### Selected passage
============

By John McHale
HARTFORD, Conn. — Officials at the Connecticut Department of Public Health (CT-DPH) are deploying a satellite-based emergency communications system across the state that uses dispatch radio capability from Mobile Satellite Ventures (MSV) in Reston, Va.
The department, which two years ago responded to an anthrax case that also involved four other states, is the lead state agency deploying a system to coordinate public health communications to respond to a bioterrorism event or other health emergency.
The system, which Connecticut officials call "MEDSAT," receives money through the state's CDC Public Health Bioterrorism Preparedness and Response grant. MEDSAT connects the department's Command Post to all 32 Connecticut-based hospitals, the Connecticut Emergency Operations Center (EOC), and the Connecticut Hospital Association (CHA).
"We have implemented a very secure and reliable voice communications system," says Michael Purcaro, the department's communications manager and MEDSAT project leader. "We looked at hospitals as an important partner in which to build this infrastructure."
Department leaders have established several talk groups that link the department's Command Post to state hospitals, Connecticut's EOC, the department's mobile MEDSAT units, the state's two hospital-based Centers of Excellence for bioterrorism preparedness and response, and CHA.

============

Rows excerpted from a collection:
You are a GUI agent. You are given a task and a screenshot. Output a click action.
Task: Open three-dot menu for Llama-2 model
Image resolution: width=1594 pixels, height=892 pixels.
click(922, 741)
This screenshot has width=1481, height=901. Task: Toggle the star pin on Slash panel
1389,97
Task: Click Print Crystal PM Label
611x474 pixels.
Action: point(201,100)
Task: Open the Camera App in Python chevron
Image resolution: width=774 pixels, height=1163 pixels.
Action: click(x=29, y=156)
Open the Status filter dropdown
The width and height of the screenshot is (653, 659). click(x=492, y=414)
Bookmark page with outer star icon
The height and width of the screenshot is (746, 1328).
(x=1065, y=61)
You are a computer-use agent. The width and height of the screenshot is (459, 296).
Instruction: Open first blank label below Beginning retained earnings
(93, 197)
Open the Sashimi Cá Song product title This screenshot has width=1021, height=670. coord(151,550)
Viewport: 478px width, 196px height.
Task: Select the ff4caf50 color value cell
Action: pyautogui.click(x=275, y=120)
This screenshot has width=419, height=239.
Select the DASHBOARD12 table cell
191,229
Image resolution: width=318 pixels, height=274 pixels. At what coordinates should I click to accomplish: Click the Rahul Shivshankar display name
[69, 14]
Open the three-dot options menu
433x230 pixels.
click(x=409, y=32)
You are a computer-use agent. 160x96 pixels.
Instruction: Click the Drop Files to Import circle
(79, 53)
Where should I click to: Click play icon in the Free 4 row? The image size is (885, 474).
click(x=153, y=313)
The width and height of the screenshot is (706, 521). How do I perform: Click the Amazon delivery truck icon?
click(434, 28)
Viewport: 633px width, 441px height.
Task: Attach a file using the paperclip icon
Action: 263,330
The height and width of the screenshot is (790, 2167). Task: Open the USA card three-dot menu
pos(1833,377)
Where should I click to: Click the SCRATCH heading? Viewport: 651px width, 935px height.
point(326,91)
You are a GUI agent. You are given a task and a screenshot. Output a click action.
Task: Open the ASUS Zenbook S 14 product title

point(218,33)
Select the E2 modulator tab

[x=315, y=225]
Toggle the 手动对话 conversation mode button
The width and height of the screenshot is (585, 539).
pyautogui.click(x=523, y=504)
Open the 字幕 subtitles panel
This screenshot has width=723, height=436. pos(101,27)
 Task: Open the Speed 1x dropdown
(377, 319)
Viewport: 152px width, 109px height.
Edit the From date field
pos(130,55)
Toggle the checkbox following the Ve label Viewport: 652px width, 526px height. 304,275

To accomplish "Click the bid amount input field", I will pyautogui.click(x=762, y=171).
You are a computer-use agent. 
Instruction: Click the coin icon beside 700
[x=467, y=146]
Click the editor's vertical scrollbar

============

Please answer these questions from the MEDSAT article:
(a) In what city is Mobile Satellite Ventures located?
(b) Through which grant does MEDSAT receive money?
(c) Who is the MEDSAT project leader?
The rows are not needed for anything here.

### Your response
(a) Reston, Va.
(b) The state's CDC Public Health Bioterrorism Preparedness and Response grant
(c) Michael Purcaro, the department's communications manager